Ancient tomb group unearthed in Shaanxi
Archaeologists in Northwest China's Shaanxi province said Friday they have discovered an ancient tomb group dating back more than 1,500 years in a village in the province.
Archaeologists with the Shaanxi Academy of Archaeology said that a cluster of 12 tombs dating back to the Sixteen Kingdoms (304-439) was excavated from 2017 to 2018 in Leijia village of Xixian New Area, along with sacrificial sites and millet.
The tombs are laid out in two rows, and each tomb consists of a tomb passage, a door and a path leading to the coffin chamber, according to Liu Daiyun, a researcher with the academy.
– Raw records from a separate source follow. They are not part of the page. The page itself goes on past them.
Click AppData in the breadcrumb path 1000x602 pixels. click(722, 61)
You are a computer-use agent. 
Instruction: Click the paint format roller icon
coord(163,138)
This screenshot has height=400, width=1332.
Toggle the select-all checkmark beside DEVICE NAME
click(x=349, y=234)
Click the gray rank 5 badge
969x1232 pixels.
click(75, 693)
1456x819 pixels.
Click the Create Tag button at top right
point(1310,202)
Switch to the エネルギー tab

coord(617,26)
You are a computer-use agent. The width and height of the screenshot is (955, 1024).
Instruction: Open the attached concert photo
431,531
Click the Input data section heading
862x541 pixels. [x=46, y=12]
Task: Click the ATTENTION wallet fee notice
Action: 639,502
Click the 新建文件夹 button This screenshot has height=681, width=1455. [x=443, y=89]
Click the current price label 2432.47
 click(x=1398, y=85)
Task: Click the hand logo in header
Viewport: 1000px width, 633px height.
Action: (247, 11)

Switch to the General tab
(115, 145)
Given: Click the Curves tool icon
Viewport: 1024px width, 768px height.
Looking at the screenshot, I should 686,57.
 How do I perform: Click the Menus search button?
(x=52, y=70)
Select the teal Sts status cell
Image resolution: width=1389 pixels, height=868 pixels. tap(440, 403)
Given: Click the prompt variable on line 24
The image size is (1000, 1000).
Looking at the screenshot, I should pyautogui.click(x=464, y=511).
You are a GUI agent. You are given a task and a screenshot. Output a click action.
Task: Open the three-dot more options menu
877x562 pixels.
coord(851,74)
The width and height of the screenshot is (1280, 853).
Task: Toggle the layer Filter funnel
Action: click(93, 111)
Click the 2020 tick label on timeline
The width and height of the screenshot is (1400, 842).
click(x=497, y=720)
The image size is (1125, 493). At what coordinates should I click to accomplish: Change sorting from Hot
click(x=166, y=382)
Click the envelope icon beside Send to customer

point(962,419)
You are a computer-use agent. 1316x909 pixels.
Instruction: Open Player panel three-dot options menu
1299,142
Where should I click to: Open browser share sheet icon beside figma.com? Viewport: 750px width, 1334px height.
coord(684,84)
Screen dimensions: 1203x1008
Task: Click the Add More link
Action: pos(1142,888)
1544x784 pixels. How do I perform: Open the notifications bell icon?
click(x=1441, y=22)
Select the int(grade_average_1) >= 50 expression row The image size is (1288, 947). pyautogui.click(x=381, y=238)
"Some new burial customs, such as placing stones in a small pit at the corner of the tomb and the feet of some of the bodies in the tombs being held down by square stones, have been discovered for the first time," Liu said.
The majority of the burial objects were pottery ware, including figurines of warriors, servants and animals, jars and lamps. Some bronze accessories such as mirrors, stamps, hair clasps and pins, bracelets and bells and several kinds of bronze coins were unearthed.
Among these coins, a rare coin cast in the Later Zhao, one of the kingdoms during this period, was an important reference for archaeologists to determine the date of the tombs, Liu said.
A bronze ware unearthed from a tomb dating back to the Sixteen Kingdoms (304-439) in Leijia village of Xixian New Area, Northwest China's Shaanxi province. [Photo/Xinhua]
Archaeologists also found skulls of piglets in two tombs and a large amount of weathered millet shell.
"Based on the distribution of the tombs, it can be determined that the tombs belonged to a family. We will further determine the relationships of the tomb owners through DNA tests," Liu added.